Records from a data source:

<<<<

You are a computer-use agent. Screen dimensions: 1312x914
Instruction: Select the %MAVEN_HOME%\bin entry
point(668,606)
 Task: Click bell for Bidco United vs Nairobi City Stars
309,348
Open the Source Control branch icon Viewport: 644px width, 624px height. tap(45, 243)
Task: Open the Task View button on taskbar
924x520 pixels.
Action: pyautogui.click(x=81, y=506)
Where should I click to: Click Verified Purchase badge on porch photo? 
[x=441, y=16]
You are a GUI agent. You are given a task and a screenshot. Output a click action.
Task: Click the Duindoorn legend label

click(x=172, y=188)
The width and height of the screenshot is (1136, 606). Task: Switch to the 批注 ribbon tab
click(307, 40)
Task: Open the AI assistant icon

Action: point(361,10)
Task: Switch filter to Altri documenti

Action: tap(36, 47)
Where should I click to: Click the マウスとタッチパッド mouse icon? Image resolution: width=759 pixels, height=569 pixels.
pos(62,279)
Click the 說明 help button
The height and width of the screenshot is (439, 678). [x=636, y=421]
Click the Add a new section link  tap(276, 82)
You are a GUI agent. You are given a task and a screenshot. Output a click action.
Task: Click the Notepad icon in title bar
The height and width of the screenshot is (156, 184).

>>>>

**Your instructions**
From the first line through the last, repeat the entries exactly.

**Final answer**
You are a computer-use agent. Screen dimensions: 1312x914
Instruction: Select the %MAVEN_HOME%\bin entry
point(668,606)
 Task: Click bell for Bidco United vs Nairobi City Stars
309,348
Open the Source Control branch icon Viewport: 644px width, 624px height. tap(45, 243)
Task: Open the Task View button on taskbar
924x520 pixels.
Action: pyautogui.click(x=81, y=506)
Where should I click to: Click Verified Purchase badge on porch photo? 
[x=441, y=16]
You are a GUI agent. You are given a task and a screenshot. Output a click action.
Task: Click the Duindoorn legend label

click(x=172, y=188)
The width and height of the screenshot is (1136, 606). Task: Switch to the 批注 ribbon tab
click(307, 40)
Task: Open the AI assistant icon

Action: point(361,10)
Task: Switch filter to Altri documenti

Action: tap(36, 47)
Where should I click to: Click the マウスとタッチパッド mouse icon? Image resolution: width=759 pixels, height=569 pixels.
pos(62,279)
Click the 說明 help button
The height and width of the screenshot is (439, 678). [x=636, y=421]
Click the Add a new section link  tap(276, 82)
You are a GUI agent. You are given a task and a screenshot. Output a click action.
Task: Click the Notepad icon in title bar
The height and width of the screenshot is (156, 184).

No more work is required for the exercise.